=== Exercise instructions ===
Take the listing below and print exactly the lines starting at the line containing "This screenshot has height=461, width=660." and ending at the line containing "Increase Epochs value", both ends included, and no others.

=== Provided entries ===
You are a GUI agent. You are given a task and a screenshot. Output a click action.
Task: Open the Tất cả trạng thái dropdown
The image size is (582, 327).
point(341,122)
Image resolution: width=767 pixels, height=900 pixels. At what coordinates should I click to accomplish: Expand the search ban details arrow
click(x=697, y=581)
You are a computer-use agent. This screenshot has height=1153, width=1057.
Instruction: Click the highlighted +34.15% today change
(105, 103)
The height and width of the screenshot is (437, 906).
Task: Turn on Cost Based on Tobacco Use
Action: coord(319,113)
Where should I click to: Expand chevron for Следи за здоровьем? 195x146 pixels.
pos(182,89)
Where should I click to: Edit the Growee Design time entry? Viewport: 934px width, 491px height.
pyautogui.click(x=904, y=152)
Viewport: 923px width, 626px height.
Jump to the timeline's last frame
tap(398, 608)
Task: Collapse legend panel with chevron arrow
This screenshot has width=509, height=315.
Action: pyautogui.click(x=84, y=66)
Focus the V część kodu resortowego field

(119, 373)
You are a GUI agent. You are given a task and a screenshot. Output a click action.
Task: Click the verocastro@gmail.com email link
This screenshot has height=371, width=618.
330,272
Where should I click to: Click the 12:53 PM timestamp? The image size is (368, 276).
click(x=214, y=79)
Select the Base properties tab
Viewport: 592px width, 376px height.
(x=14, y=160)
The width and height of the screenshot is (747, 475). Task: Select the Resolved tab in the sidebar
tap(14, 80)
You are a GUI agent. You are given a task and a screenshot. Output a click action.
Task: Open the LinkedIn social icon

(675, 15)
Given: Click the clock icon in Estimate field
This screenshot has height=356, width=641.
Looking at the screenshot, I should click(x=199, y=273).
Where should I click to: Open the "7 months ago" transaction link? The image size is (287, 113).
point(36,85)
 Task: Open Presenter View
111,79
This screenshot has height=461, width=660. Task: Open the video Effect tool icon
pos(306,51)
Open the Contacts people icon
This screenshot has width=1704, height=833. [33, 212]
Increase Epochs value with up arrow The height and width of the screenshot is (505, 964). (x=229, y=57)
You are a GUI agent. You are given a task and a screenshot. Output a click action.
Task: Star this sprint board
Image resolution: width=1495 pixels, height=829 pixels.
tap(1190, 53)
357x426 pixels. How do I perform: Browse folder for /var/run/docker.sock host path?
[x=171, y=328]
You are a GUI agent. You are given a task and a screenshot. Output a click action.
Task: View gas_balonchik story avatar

=== Written response ===
This screenshot has height=461, width=660. Task: Open the video Effect tool icon
pos(306,51)
Open the Contacts people icon
This screenshot has width=1704, height=833. [33, 212]
Increase Epochs value with up arrow The height and width of the screenshot is (505, 964). (x=229, y=57)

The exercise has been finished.